**ABOUT THIS EXERCISE**
Copy out the entries word for word, starting at the line that contains "Identify the location" and continuing through the end of the entries, with both ends included. Leave the pictures out of your copy.

**MATERIAL PROVIDED**
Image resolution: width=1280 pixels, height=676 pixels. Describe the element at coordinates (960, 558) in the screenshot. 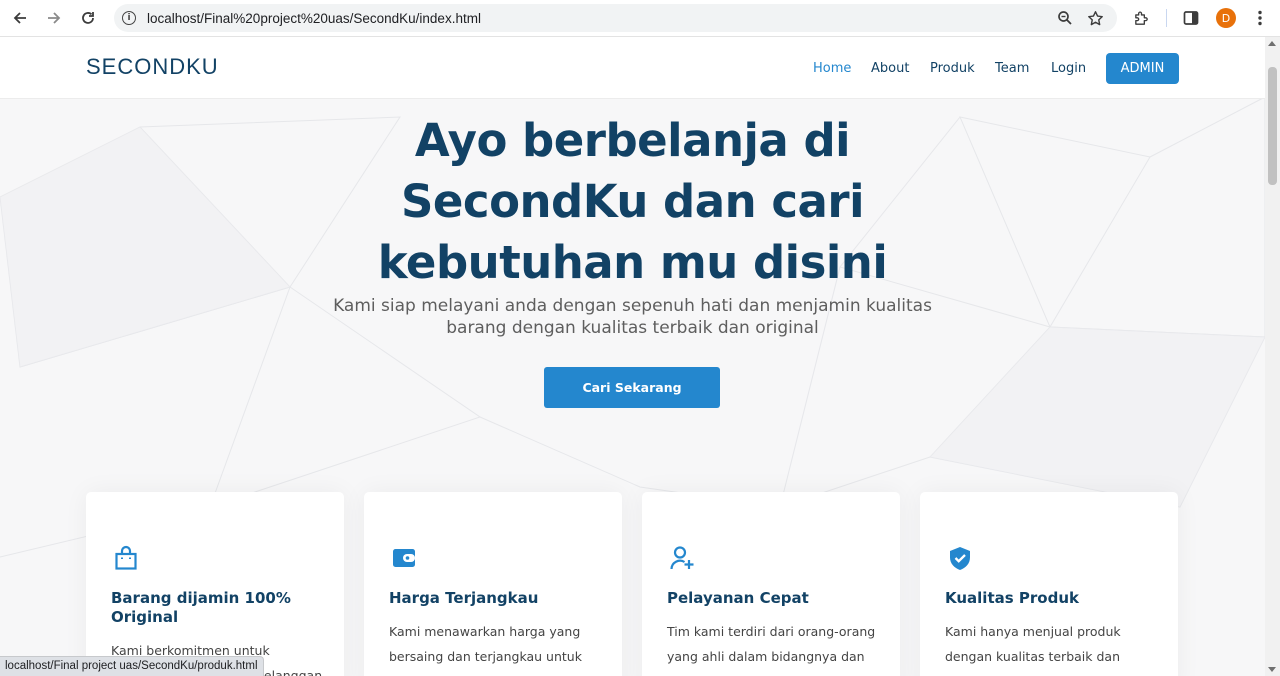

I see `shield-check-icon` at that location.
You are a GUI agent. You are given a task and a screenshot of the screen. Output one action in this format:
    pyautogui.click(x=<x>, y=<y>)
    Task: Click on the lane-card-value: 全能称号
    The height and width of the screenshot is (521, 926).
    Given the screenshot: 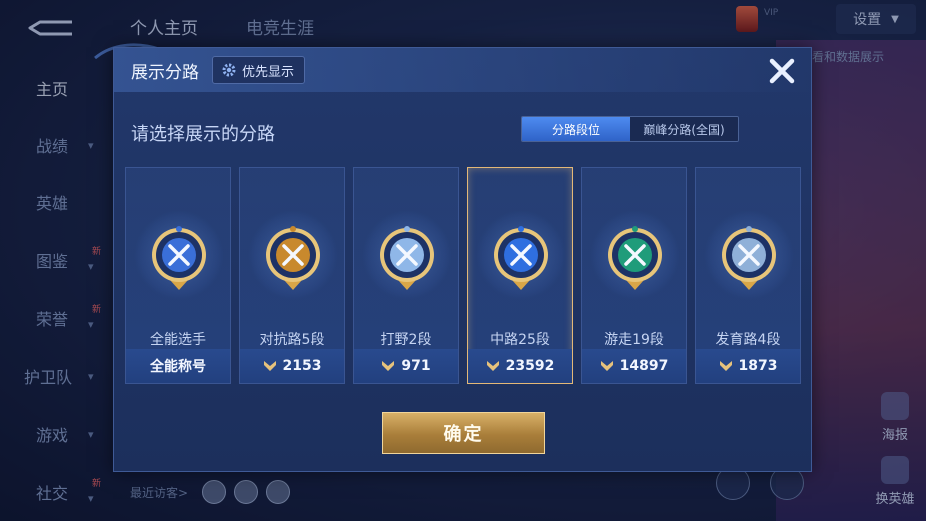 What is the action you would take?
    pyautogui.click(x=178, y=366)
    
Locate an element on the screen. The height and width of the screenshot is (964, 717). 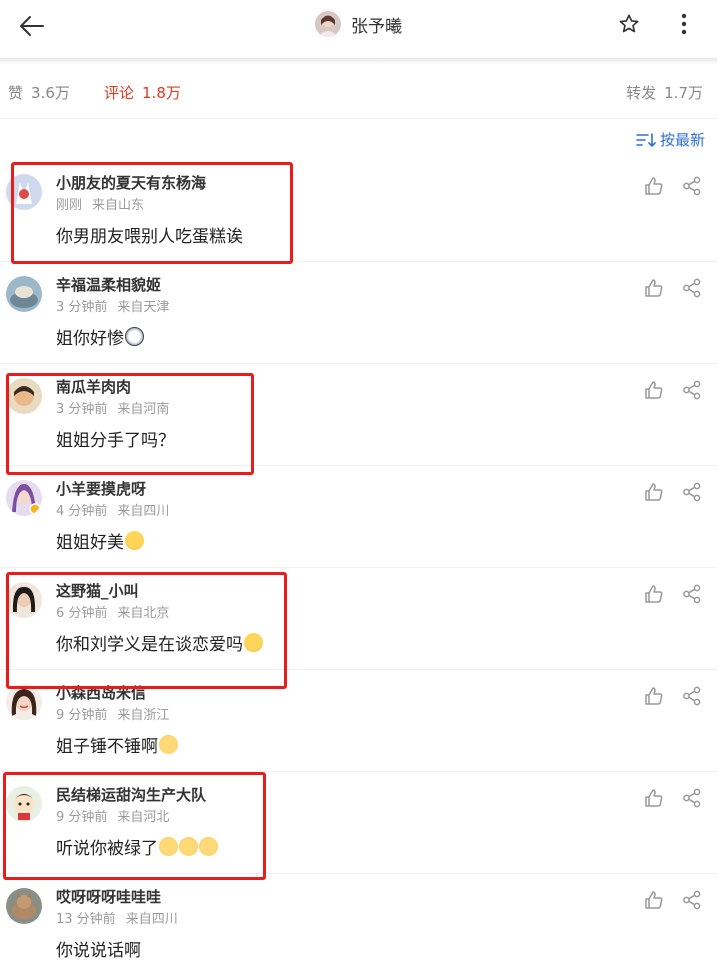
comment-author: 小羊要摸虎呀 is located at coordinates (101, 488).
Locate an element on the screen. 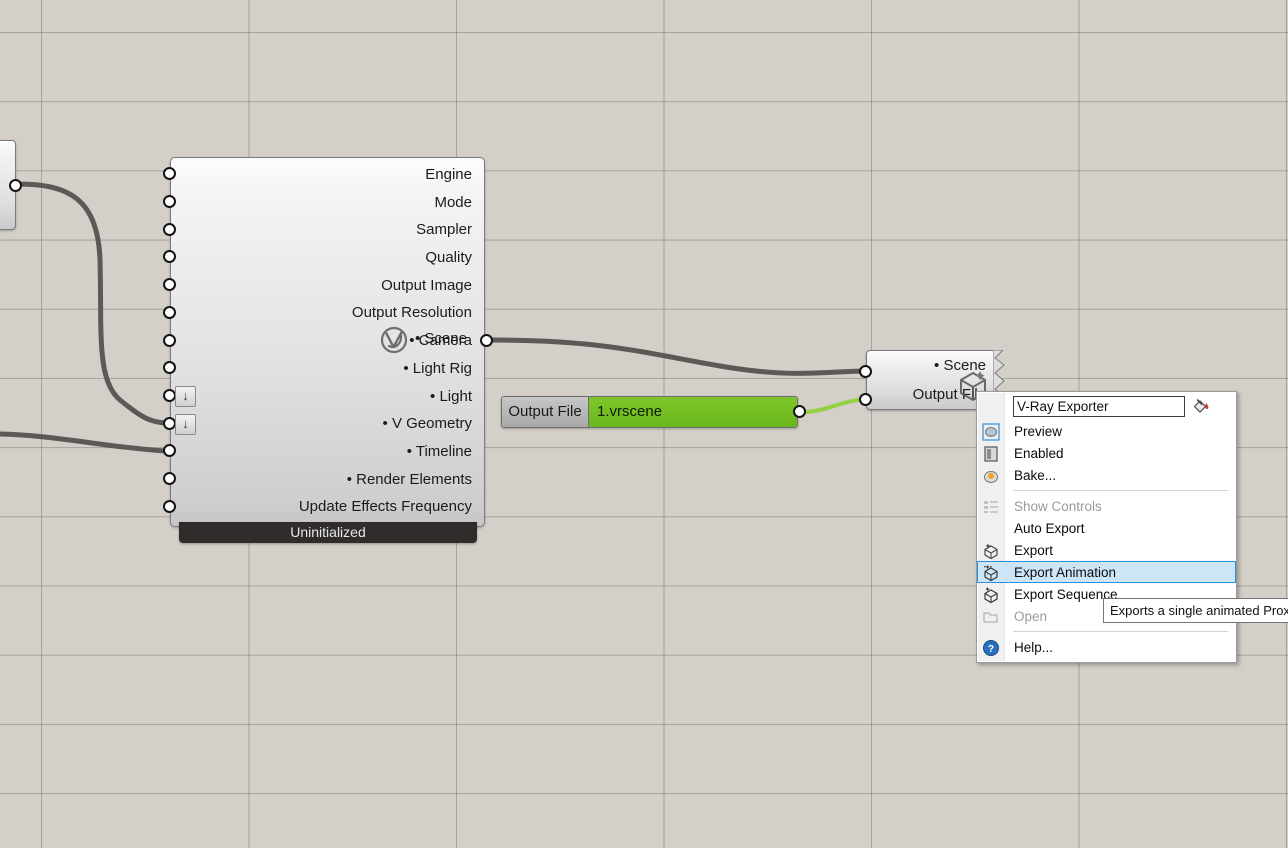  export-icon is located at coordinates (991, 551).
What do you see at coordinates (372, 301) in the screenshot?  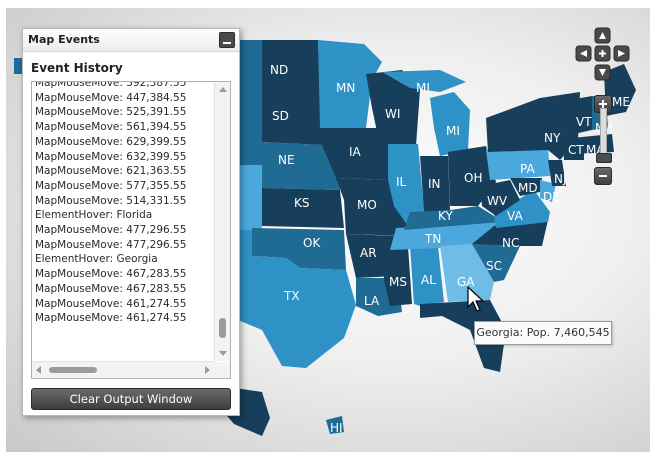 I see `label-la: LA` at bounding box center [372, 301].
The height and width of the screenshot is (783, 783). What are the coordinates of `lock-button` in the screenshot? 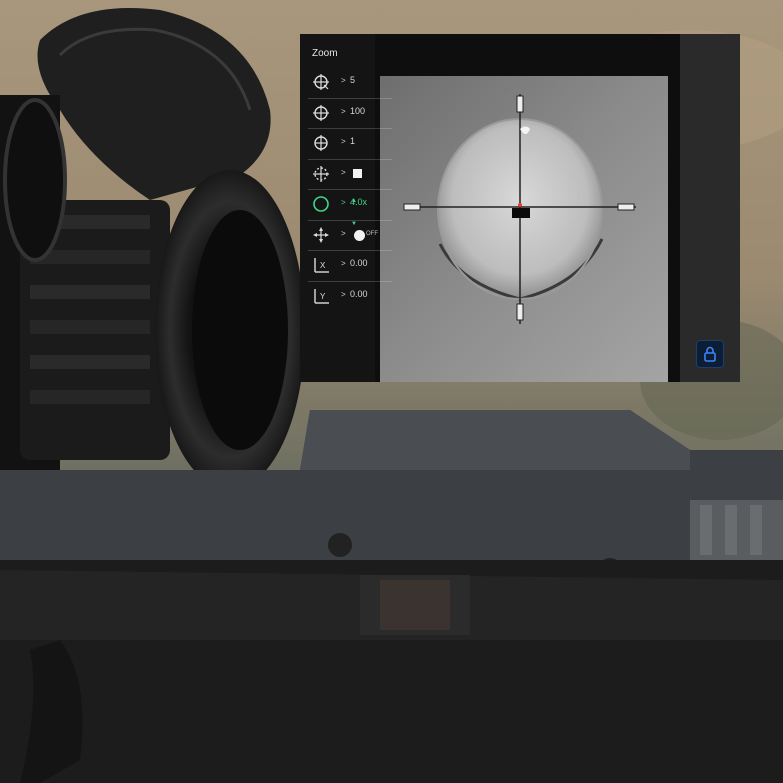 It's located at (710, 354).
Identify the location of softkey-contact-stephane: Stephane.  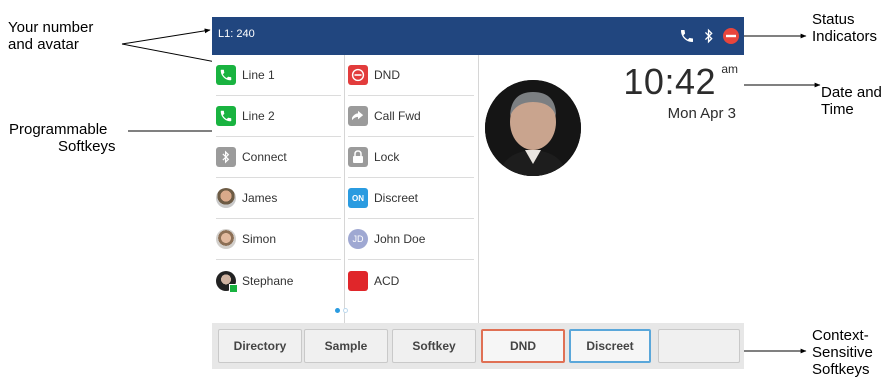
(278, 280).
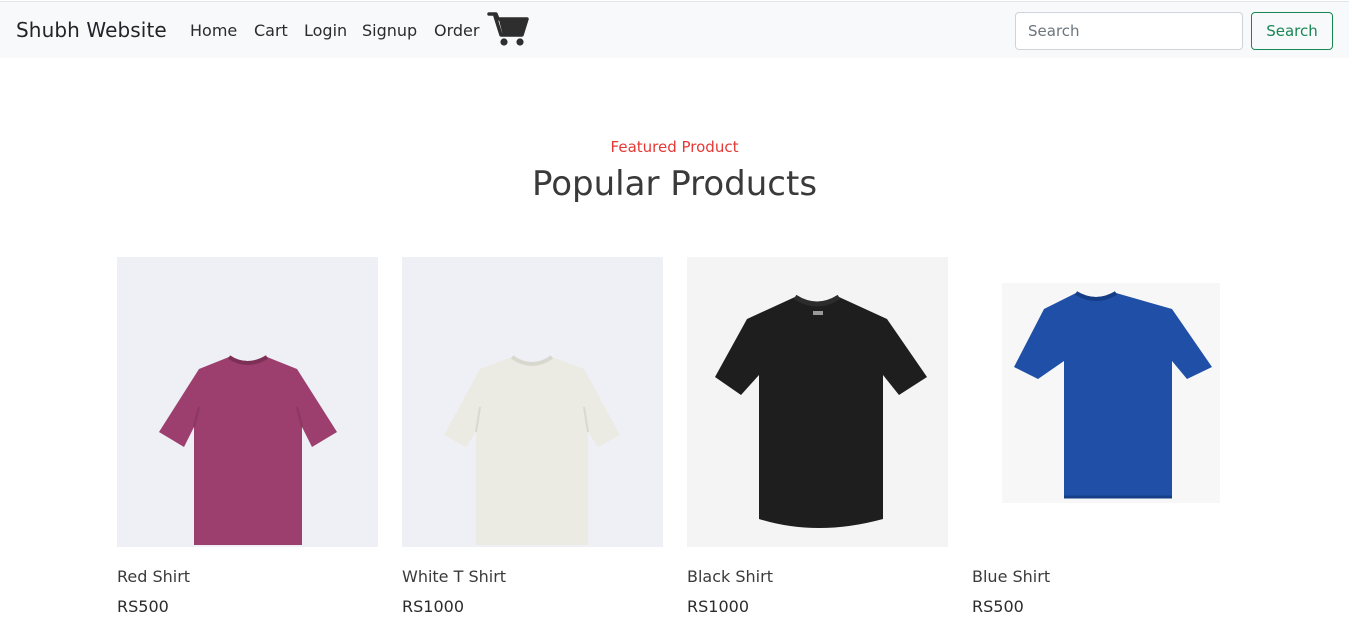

**EXERCISE RESPONSE**
Identify the location of softkey-contact-stephane: Stephane.  
(278, 280).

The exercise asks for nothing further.